[Stored records]
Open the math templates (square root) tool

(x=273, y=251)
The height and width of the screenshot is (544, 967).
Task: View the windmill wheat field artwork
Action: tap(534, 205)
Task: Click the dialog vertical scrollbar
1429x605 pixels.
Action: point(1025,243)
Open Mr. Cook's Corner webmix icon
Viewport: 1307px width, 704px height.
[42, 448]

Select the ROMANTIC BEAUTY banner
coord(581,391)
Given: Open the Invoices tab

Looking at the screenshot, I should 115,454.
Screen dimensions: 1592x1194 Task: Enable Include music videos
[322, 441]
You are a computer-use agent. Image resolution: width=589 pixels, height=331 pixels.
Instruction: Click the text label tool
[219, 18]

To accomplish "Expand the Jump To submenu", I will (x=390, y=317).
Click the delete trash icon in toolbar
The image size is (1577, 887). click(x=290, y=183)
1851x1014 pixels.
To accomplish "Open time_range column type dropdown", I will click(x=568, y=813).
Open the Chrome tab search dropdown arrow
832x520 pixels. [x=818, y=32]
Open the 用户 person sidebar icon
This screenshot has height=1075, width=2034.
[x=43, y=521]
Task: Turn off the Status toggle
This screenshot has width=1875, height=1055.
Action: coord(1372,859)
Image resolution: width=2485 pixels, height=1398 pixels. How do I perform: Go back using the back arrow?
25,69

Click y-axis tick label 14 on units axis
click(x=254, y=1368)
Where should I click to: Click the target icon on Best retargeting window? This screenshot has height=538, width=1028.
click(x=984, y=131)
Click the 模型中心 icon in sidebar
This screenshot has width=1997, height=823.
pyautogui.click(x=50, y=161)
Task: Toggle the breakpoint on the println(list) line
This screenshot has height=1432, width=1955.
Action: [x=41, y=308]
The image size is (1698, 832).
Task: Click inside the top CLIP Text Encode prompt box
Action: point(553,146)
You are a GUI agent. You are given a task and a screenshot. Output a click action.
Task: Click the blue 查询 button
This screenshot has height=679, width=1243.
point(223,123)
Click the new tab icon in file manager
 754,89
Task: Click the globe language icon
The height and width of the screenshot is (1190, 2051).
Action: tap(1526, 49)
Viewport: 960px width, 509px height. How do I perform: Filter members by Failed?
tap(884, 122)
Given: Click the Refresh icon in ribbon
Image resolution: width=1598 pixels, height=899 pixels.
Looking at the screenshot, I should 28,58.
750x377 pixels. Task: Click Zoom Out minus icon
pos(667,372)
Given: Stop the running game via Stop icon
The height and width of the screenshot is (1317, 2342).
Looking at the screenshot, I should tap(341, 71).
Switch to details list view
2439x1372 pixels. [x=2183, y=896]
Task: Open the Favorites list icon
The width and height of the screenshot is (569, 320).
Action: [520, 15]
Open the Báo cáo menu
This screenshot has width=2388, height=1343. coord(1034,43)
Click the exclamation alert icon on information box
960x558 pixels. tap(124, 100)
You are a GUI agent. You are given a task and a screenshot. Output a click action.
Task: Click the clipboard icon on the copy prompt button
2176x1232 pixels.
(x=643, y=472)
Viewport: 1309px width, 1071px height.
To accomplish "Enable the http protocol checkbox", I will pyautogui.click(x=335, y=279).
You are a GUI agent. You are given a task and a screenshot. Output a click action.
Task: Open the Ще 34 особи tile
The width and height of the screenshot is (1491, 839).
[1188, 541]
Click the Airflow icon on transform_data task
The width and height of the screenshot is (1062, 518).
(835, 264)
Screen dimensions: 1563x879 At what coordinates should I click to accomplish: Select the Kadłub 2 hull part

_TASK TO COMPLETE:_ Transcribe every record above so that nothing differs from the original.

_RESPONSE TO THIS TASK:_
Open the math templates (square root) tool

(x=273, y=251)
The height and width of the screenshot is (544, 967).
Task: View the windmill wheat field artwork
Action: tap(534, 205)
Task: Click the dialog vertical scrollbar
1429x605 pixels.
Action: point(1025,243)
Open Mr. Cook's Corner webmix icon
Viewport: 1307px width, 704px height.
[42, 448]

Select the ROMANTIC BEAUTY banner
coord(581,391)
Given: Open the Invoices tab

Looking at the screenshot, I should 115,454.
Screen dimensions: 1592x1194 Task: Enable Include music videos
[322, 441]
You are a computer-use agent. Image resolution: width=589 pixels, height=331 pixels.
Instruction: Click the text label tool
[219, 18]

To accomplish "Expand the Jump To submenu", I will (x=390, y=317).
Click the delete trash icon in toolbar
The image size is (1577, 887). click(x=290, y=183)
1851x1014 pixels.
To accomplish "Open time_range column type dropdown", I will click(x=568, y=813).
Open the Chrome tab search dropdown arrow
832x520 pixels. [x=818, y=32]
Open the 用户 person sidebar icon
This screenshot has height=1075, width=2034.
[x=43, y=521]
Task: Turn off the Status toggle
This screenshot has width=1875, height=1055.
Action: coord(1372,859)
Image resolution: width=2485 pixels, height=1398 pixels. How do I perform: Go back using the back arrow?
25,69

Click y-axis tick label 14 on units axis
click(x=254, y=1368)
Where should I click to: Click the target icon on Best retargeting window? This screenshot has height=538, width=1028.
click(x=984, y=131)
Click the 模型中心 icon in sidebar
This screenshot has width=1997, height=823.
pyautogui.click(x=50, y=161)
Task: Toggle the breakpoint on the println(list) line
This screenshot has height=1432, width=1955.
Action: [x=41, y=308]
The image size is (1698, 832).
Task: Click inside the top CLIP Text Encode prompt box
Action: point(553,146)
You are a GUI agent. You are given a task and a screenshot. Output a click action.
Task: Click the blue 查询 button
This screenshot has height=679, width=1243.
point(223,123)
Click the new tab icon in file manager
 754,89
Task: Click the globe language icon
The height and width of the screenshot is (1190, 2051).
Action: tap(1526, 49)
Viewport: 960px width, 509px height. How do I perform: Filter members by Failed?
tap(884, 122)
Given: Click the Refresh icon in ribbon
Image resolution: width=1598 pixels, height=899 pixels.
Looking at the screenshot, I should 28,58.
750x377 pixels. Task: Click Zoom Out minus icon
pos(667,372)
Given: Stop the running game via Stop icon
The height and width of the screenshot is (1317, 2342).
Looking at the screenshot, I should tap(341, 71).
Switch to details list view
2439x1372 pixels. [x=2183, y=896]
Task: Open the Favorites list icon
The width and height of the screenshot is (569, 320).
Action: [520, 15]
Open the Báo cáo menu
This screenshot has width=2388, height=1343. coord(1034,43)
Click the exclamation alert icon on information box
960x558 pixels. tap(124, 100)
You are a GUI agent. You are given a task and a screenshot. Output a click action.
Task: Click the clipboard icon on the copy prompt button
2176x1232 pixels.
(x=643, y=472)
Viewport: 1309px width, 1071px height.
To accomplish "Enable the http protocol checkbox", I will pyautogui.click(x=335, y=279).
You are a GUI agent. You are given a task and a screenshot. Output a click action.
Task: Open the Ще 34 особи tile
The width and height of the screenshot is (1491, 839).
[1188, 541]
Click the Airflow icon on transform_data task
The width and height of the screenshot is (1062, 518).
(835, 264)
Screen dimensions: 1563x879 At what coordinates should I click to accomplish: Select the Kadłub 2 hull part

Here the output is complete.